Download a (non-printable) PDF score of this work.

Complete work, performed live by Exponential Ensemble:

Program Note:

Variable Winds was composed in the winter and early spring of 2014-15. The piece was commissioned by Quintet of the Americas who approached me about writing a work that reflects my connection to the borough of Queens in New York City, where I have lived since 1997.

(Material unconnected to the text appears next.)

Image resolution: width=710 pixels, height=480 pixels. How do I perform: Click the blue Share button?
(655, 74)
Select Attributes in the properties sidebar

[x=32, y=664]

Queens is known for its great diversity: It is among the most diverse places on the planet. I immediately thought of the wind quintet itself as an example of this diversity with its collection of disparate instruments. This led me to reflect upon the notion of change and how it has shaped the borough over many decades. During the composition of this work, I was delighted to discover my own deeper connection to Queens. My great-grandfather was a young 2nd Lieutenant, fresh out of the United States Military Academy at West Point, when he was stationed at Fort Totten in Willets Point, Queens, a very short distance from my current home. It was there that he met his wife and was married in 1895. In this way, were it not for Queens, neither this work, nor I, would exist!

The piece’s title is not only a play on words (referring to the meteorological term for shifting wind speeds), but also gives a sense of the work’s construction. Composed as a kind of rondo, the single movement unfolds as a series of variations on its opening bars, changing character quickly from section to section, yet always returning to the original material. This form was intended to illustrate the borough of Queens as a shifting tapestry of people who, though originating from many places across the globe, nevertheless come together to pursue their common goals of living together in harmony.